GUINEA-BISSAU: Water and sanitation
The European Union agreed on 17 November to provide four million euros to build 200 wells and drinking troughs for livestock in villages around Bafata, the second largest town, and provide solar pumps water in the Bijagos islands, just southwest of Bissau.
NIGERIA: Government, UNICEF seek to improve children's lot
The Nigerian government and UNICEF have agreed on measures to improve the plight of Nigeria's children, UNICEF reported in a communique.
The agreement came at the end of a special conference held on 30 November in Abuja in the presence of UNICEF Executive Director Carol Bellamy, the communique stated.
The measures fall within three broad categories: enhancing child survival by focusing the primary health care system more on women and children; promoting child development by improving education; and enhancing child rights by strengthening monitoring and advocacy efforts.
The measures are the product of intensive discussion between the government, UNICEF, the private sector and NGOs, UNICEF said.
NIGERIA: Armed forces recover arms in Warri
Army and navy troops in the troubled Niger Delta have recovered a large quantity of weapons that were held by militant Ijaw youths, news reports said on Monday.
"We recovered a large quantity of weapons, ammunition, some boats and communications equipment," AFP quoted an unnamed army officer of the 7th Amphibious Brigade as saying.
The agency said the army denied local news reports that 10 civilians had been killed when troops stormed the Warri neighbourhoods of Miller Waterside and MacIver, inhabited mainly by Ijaws, the largest ethnic group in the Delta.
The 'Vanguard' newspaper quoted military sources as saying that the raid was carried out after a tip-off that Ijaw youths planned to cause mayhem after the expiry of a seven-day ultimatum they gave federal troops to withdraw from Odi, where Ijaw militants clashed with members of the security forces in recent weeks.
Army information sources were unavailable for comment.
NIGERIA: Troops ordered out of Odi
President Olusegun Obasanjo has ordered troops out of Odi, a town in Bayelsa State, where they had been sent to arrest a gang suspected of killing 12 policemen in November, according to news reports quoting Bayelsa Governor Diepreye Alamieyeseigha.
A news source told IRIN on Monday that the troops were preparing to withdraw.
After the army sealed off Odi on 20 November, there were complaints that the troops had destroyed much of the town.

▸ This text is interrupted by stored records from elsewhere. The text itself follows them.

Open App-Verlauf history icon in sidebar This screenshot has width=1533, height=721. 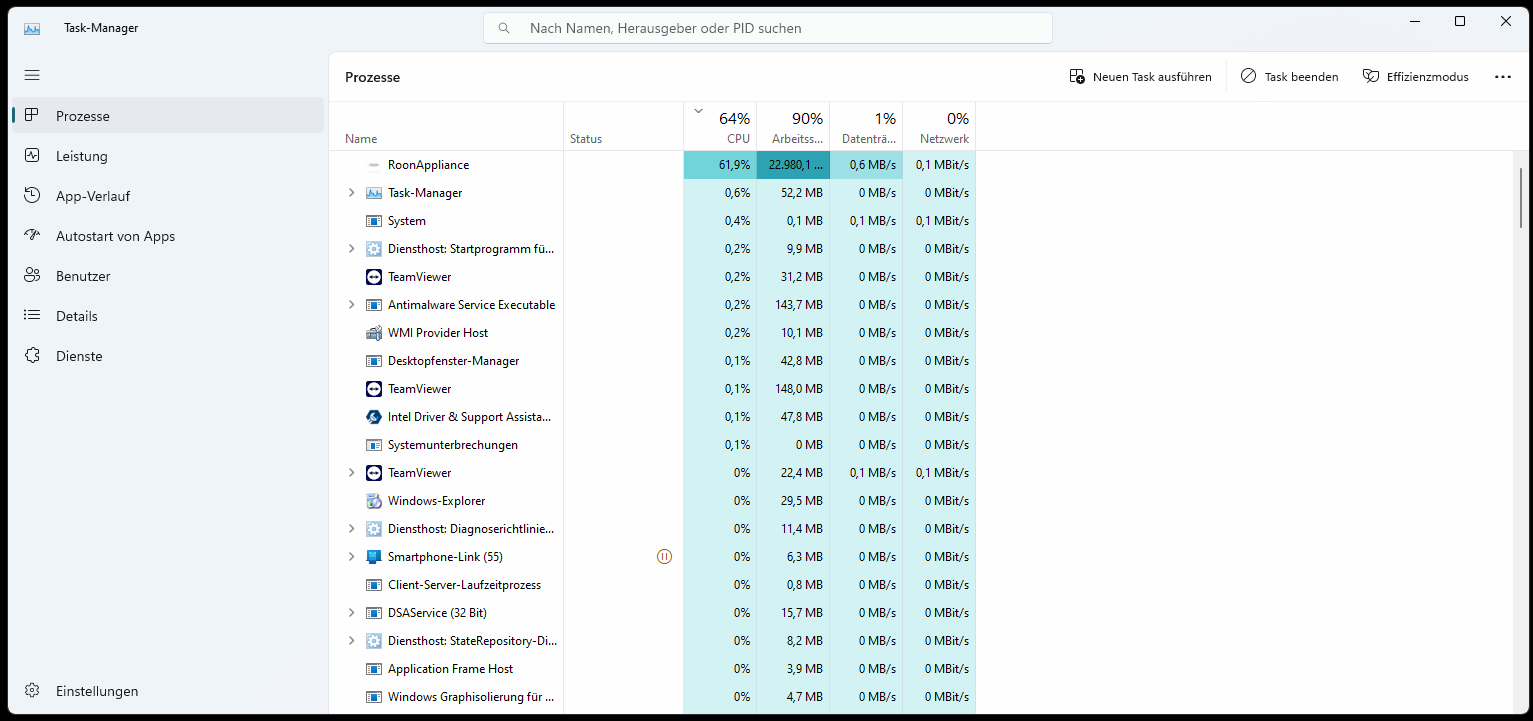pos(32,196)
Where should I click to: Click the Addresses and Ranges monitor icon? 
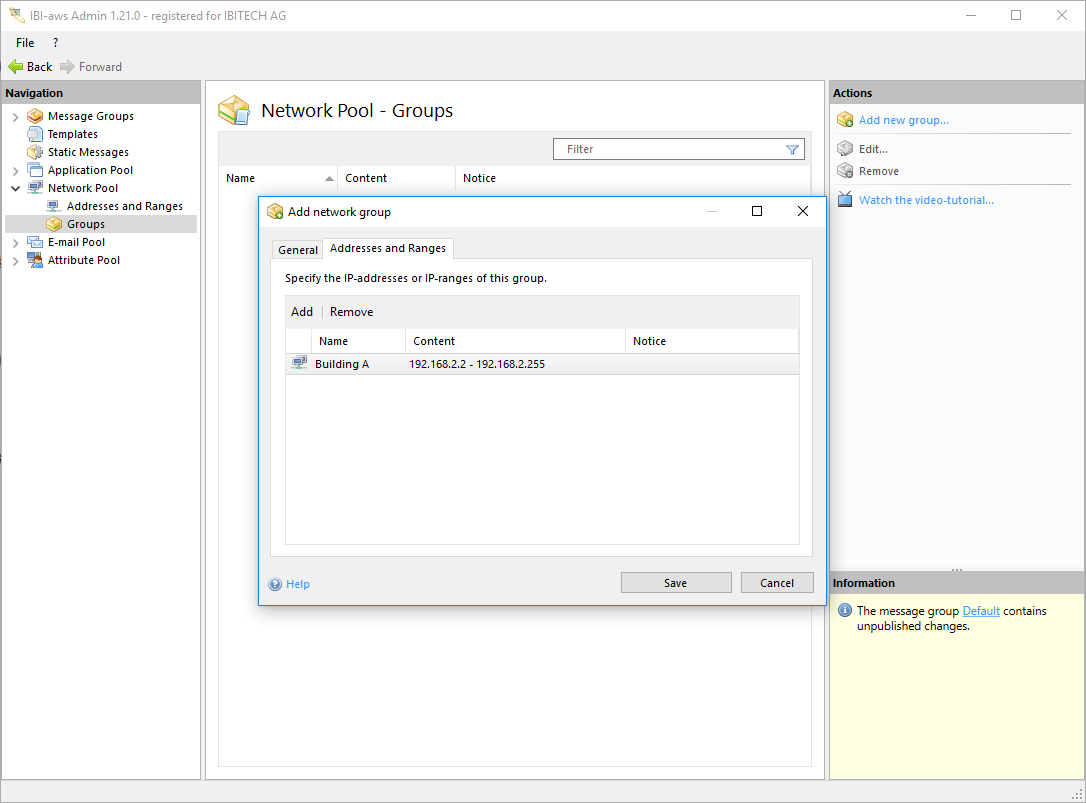tap(54, 206)
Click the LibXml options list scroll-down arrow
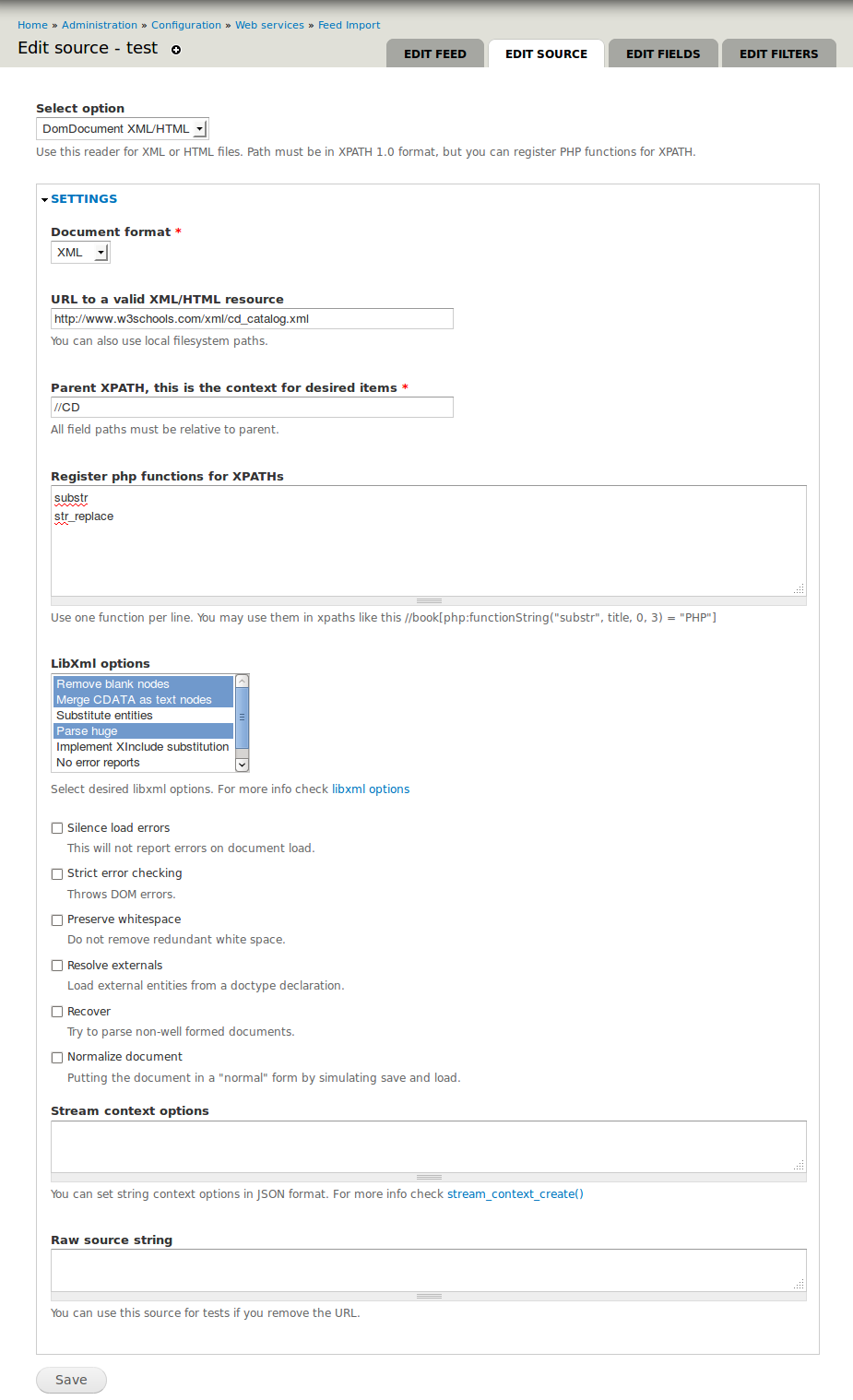Screen dimensions: 853x1400 [243, 764]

However, it was unclear whether the destruction, described by news reports as extensive, was caused by the suspected killers as they retreated from the town or by the military.
Alamieyeseigha inspected the devastated community at the weekend, blaming the crisis on gang leader Ken Neweigha, 'The Guardian' reported.
The newspaper said none of the townspeople complained of being raped or manhandled. Many, mostly women and children, said some of their relatives had run away. They also asked for food and medicine.